Rewrite the records from the line with "Locate an element" through the end of the records, changing "height and width" to "width and height" and keeping everything else the same. Leave the pictures out of your answer.

════════════════

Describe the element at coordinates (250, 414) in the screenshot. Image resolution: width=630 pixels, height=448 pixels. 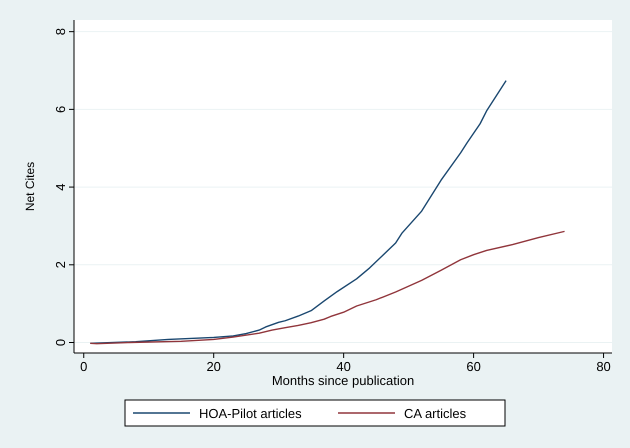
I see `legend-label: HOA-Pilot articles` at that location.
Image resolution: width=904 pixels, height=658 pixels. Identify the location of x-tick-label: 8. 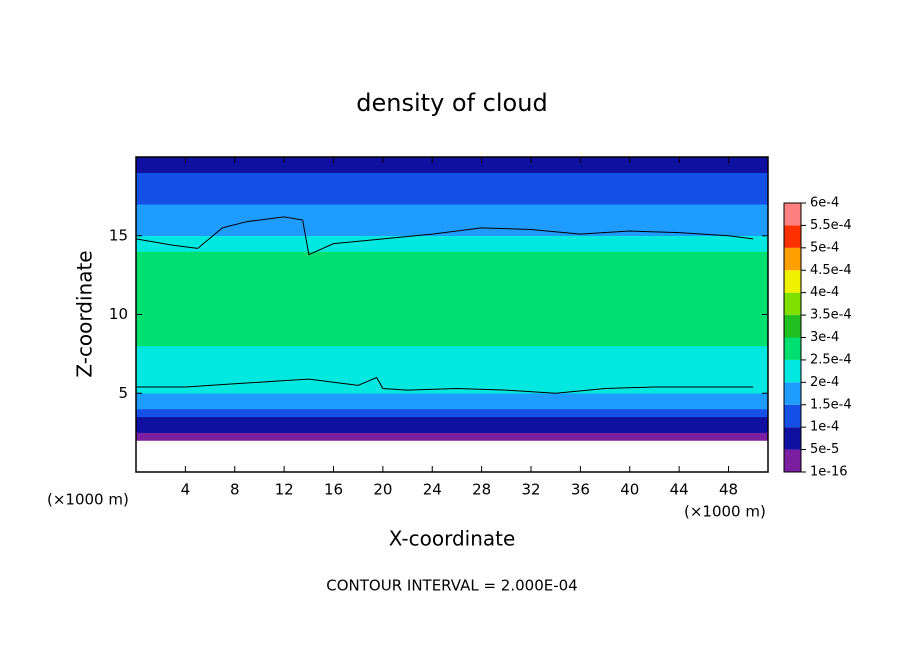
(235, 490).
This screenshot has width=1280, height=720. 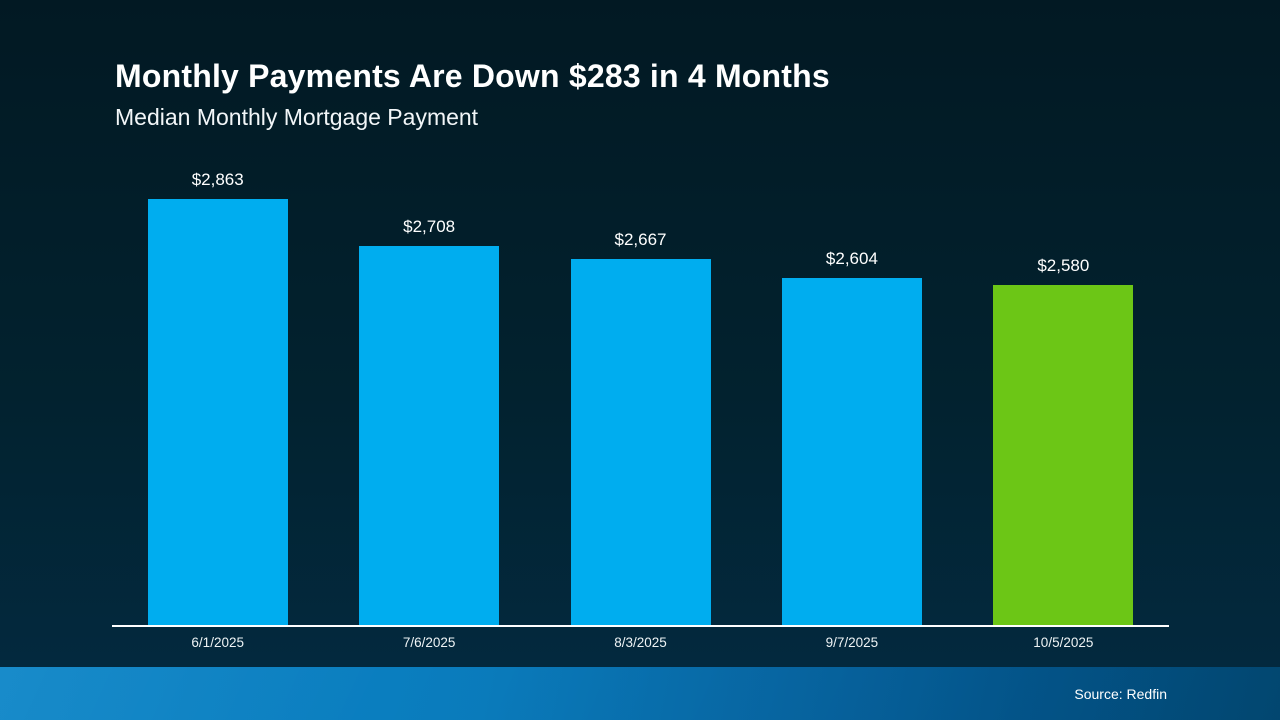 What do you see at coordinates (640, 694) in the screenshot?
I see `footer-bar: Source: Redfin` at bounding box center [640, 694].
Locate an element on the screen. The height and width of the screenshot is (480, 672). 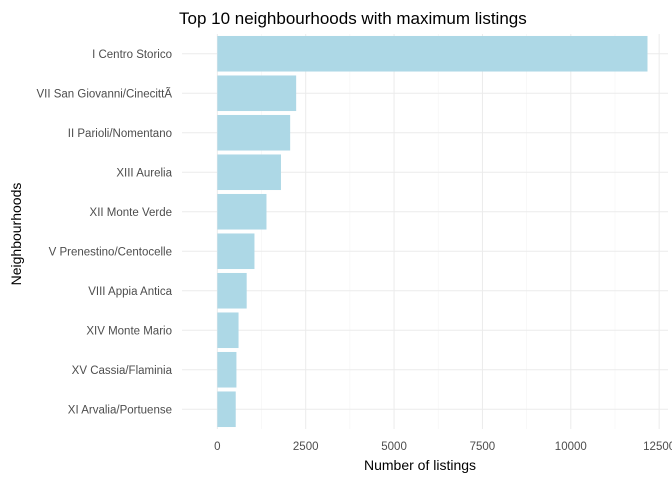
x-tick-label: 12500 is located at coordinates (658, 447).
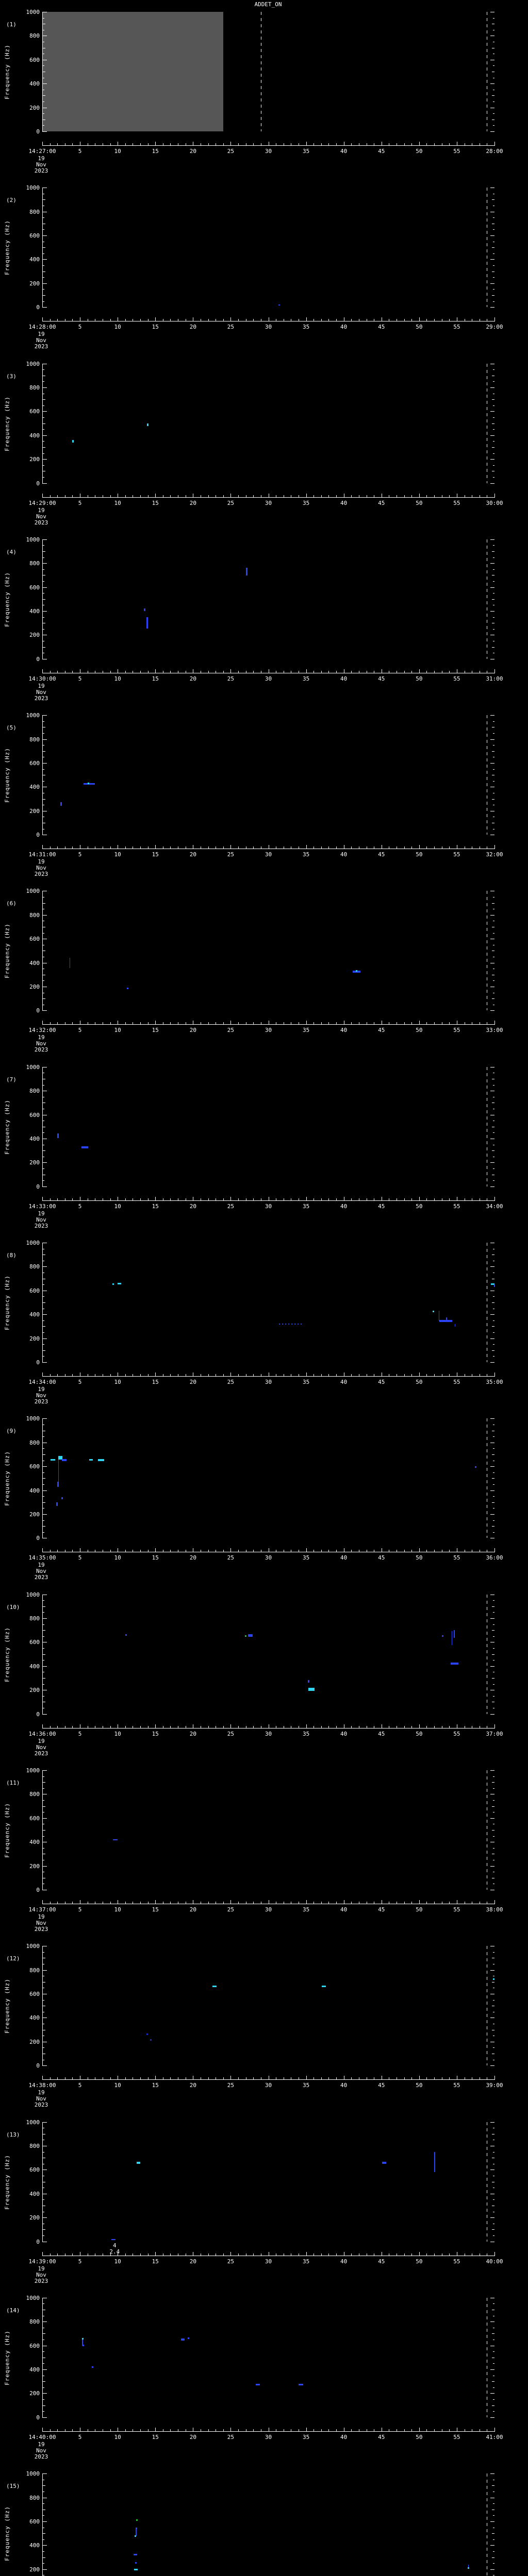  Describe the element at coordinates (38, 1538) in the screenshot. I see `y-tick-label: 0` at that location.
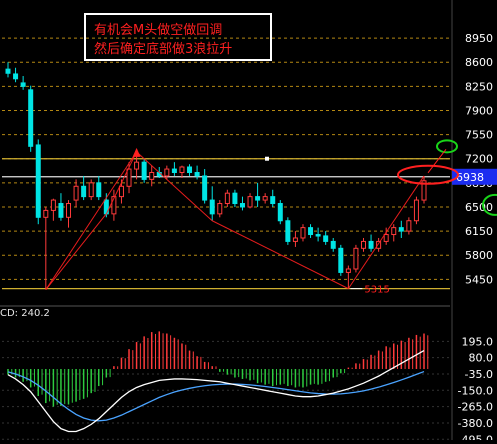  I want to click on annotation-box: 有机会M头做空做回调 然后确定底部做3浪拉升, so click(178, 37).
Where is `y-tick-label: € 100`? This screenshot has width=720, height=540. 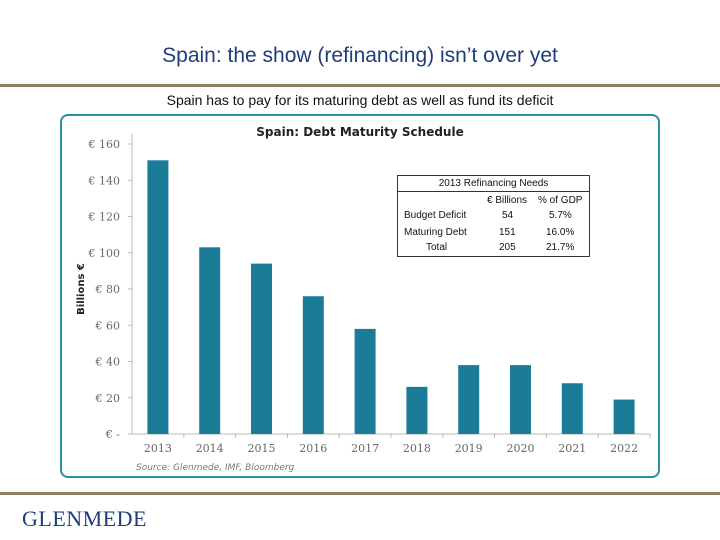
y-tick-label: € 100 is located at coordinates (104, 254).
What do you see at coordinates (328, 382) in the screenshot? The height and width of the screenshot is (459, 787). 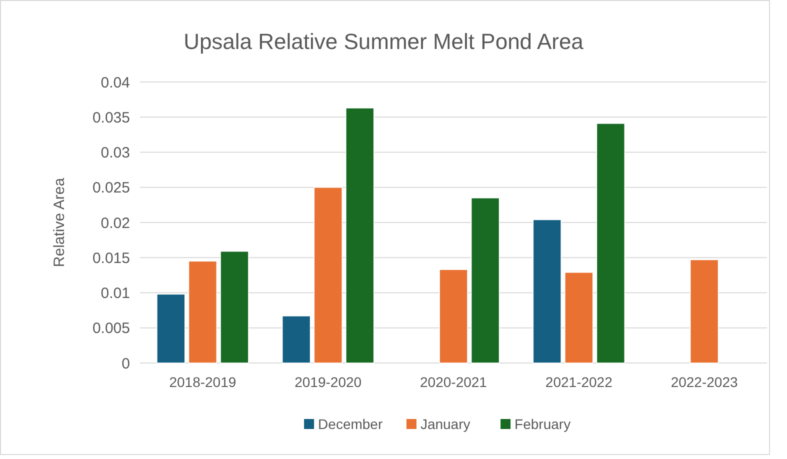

════════════════

# Result of this exercise:
Locate an element on the screen. The width and height of the screenshot is (480, 672). 
x-tick-label: 12500 is located at coordinates (658, 447).
  Describe the element at coordinates (38, 1538) in the screenshot. I see `y-tick-label: 0` at that location.
  I want to click on annotation-box: 有机会M头做空做回调 然后确定底部做3浪拉升, so click(178, 37).
Where is `y-tick-label: € 100`? This screenshot has width=720, height=540. 
y-tick-label: € 100 is located at coordinates (104, 254).
What do you see at coordinates (328, 382) in the screenshot? The width and height of the screenshot is (459, 787). 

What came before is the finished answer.